Stored records
----------------
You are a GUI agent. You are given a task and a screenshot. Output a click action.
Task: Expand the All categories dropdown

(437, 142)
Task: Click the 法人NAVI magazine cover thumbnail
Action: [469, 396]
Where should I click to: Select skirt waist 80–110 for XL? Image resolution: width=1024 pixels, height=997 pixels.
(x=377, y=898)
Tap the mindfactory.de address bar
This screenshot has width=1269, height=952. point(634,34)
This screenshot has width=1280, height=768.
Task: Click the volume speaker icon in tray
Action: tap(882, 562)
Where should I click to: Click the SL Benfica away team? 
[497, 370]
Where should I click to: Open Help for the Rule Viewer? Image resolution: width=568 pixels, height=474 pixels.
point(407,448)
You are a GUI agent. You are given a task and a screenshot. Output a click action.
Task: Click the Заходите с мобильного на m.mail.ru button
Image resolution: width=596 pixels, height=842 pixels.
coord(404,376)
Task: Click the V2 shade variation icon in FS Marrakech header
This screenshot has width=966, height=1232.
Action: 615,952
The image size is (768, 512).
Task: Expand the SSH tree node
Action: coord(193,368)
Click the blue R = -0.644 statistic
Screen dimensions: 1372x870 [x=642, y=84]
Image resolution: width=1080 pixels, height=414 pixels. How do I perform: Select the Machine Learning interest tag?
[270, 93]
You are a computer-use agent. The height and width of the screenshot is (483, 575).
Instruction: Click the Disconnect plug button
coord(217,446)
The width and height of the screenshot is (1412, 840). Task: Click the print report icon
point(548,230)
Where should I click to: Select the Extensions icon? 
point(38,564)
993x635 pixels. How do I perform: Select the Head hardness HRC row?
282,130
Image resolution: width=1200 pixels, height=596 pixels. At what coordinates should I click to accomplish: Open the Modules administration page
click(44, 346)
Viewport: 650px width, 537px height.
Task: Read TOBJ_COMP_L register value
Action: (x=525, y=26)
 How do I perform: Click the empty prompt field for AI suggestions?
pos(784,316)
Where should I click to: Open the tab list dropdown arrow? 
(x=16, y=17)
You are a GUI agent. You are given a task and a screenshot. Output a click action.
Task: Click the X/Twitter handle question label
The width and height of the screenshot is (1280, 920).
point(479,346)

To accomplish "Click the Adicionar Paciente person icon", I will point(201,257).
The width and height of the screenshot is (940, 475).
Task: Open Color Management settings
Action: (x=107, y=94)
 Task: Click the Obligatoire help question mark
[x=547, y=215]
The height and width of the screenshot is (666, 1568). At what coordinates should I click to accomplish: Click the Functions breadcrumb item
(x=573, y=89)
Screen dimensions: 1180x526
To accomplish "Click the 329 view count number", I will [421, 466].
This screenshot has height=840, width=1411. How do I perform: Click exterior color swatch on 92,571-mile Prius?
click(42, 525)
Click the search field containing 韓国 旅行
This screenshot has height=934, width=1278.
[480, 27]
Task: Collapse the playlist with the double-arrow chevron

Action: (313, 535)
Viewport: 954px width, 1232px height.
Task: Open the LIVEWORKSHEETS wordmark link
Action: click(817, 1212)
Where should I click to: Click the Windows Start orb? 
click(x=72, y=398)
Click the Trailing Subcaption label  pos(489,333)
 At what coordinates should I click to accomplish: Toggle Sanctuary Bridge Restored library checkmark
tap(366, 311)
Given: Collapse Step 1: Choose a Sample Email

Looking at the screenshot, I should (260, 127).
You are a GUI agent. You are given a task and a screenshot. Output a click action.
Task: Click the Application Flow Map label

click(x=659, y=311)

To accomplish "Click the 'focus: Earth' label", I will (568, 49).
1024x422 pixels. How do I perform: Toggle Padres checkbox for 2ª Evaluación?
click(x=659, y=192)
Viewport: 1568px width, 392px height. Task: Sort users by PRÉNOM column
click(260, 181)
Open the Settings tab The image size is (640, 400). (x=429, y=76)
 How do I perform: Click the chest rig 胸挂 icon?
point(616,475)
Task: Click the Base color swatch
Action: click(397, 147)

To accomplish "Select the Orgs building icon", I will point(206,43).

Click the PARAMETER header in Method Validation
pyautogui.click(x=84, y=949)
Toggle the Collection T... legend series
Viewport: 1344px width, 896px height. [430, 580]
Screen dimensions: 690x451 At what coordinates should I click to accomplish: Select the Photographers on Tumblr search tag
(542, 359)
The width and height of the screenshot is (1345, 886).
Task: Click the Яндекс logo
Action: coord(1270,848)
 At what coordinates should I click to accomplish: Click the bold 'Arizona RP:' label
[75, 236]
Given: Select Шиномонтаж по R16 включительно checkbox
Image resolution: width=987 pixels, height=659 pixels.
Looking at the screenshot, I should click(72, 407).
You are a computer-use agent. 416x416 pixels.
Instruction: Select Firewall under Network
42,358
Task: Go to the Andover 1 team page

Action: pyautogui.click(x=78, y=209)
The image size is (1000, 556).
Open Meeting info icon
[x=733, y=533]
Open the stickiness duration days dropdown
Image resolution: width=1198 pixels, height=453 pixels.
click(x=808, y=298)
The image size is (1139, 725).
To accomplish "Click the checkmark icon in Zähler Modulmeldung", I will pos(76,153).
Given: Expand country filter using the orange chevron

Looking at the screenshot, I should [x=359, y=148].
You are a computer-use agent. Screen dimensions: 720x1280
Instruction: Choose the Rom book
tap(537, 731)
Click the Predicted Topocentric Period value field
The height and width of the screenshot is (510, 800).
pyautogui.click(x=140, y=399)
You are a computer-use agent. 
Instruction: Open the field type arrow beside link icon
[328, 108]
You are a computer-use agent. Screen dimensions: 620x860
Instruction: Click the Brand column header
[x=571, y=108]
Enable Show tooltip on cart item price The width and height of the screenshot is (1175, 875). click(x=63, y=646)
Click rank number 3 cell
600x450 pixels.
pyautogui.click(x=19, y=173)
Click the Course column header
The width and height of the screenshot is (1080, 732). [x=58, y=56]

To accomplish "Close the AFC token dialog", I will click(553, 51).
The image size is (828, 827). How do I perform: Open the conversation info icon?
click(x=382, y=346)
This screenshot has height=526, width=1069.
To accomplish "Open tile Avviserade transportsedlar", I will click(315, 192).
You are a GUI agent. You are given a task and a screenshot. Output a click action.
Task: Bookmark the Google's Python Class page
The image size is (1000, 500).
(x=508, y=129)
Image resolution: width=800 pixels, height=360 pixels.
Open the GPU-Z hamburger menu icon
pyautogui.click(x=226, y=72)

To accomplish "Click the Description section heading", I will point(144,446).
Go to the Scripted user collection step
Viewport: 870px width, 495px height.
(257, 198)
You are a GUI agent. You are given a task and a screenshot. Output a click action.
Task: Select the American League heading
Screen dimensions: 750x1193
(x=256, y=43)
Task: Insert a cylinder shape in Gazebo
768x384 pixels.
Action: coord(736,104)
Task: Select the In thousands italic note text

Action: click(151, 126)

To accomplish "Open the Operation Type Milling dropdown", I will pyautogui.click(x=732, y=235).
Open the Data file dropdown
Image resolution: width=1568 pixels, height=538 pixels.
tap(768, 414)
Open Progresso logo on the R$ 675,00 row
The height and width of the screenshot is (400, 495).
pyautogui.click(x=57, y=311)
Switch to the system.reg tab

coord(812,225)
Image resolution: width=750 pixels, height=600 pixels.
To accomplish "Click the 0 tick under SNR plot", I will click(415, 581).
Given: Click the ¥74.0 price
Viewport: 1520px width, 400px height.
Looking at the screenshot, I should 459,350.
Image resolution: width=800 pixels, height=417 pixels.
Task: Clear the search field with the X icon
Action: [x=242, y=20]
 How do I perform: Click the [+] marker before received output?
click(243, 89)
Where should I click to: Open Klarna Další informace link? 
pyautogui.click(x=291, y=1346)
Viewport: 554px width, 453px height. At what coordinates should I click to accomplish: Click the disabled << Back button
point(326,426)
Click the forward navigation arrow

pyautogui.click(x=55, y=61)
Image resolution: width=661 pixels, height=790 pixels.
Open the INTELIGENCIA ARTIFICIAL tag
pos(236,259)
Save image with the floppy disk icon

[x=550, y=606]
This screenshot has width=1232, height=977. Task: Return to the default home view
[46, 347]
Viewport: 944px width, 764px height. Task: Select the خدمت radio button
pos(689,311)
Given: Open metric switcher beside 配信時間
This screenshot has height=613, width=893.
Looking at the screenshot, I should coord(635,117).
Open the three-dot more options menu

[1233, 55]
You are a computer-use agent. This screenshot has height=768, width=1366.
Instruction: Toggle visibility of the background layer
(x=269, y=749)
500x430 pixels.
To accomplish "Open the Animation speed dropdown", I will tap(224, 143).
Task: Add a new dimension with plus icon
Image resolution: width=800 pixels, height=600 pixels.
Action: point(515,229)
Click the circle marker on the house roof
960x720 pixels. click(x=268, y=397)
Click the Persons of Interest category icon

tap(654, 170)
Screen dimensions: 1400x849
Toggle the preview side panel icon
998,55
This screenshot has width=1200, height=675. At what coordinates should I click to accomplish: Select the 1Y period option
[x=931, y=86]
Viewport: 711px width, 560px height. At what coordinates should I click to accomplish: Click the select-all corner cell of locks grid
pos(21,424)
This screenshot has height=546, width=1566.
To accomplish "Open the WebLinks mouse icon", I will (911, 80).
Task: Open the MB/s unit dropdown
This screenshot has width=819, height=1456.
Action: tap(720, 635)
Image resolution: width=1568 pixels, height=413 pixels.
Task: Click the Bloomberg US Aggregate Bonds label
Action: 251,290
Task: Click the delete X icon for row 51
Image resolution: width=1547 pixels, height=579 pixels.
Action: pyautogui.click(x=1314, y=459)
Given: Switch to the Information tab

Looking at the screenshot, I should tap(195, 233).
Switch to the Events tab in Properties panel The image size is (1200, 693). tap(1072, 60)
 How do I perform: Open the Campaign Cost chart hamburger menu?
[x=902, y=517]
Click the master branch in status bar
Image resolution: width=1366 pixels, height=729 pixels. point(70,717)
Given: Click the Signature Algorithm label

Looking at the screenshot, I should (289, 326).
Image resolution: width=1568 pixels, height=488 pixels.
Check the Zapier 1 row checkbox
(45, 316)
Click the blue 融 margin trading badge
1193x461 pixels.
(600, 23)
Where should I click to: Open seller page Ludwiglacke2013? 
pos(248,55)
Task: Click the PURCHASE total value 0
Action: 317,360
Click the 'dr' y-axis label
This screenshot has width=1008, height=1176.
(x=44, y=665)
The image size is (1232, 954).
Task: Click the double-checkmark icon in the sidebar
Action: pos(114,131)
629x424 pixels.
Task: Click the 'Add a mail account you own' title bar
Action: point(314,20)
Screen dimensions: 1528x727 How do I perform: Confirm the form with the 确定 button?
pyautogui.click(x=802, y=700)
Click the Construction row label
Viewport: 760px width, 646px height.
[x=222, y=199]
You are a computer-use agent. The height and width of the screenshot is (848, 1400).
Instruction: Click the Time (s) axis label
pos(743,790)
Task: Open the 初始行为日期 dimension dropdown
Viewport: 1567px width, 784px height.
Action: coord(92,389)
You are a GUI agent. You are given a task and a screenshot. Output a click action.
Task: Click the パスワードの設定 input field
----------------
* [Work instruction]: Starting with the line that contains "Viewport: 1567px width, 784px height.", restate every line through the end of the records above, exactly and with no other lines.

* [Response below]:
Viewport: 1567px width, 784px height.
Action: coord(92,389)
You are a GUI agent. You are given a task and a screenshot. Output a click action.
Task: Click the パスワードの設定 input field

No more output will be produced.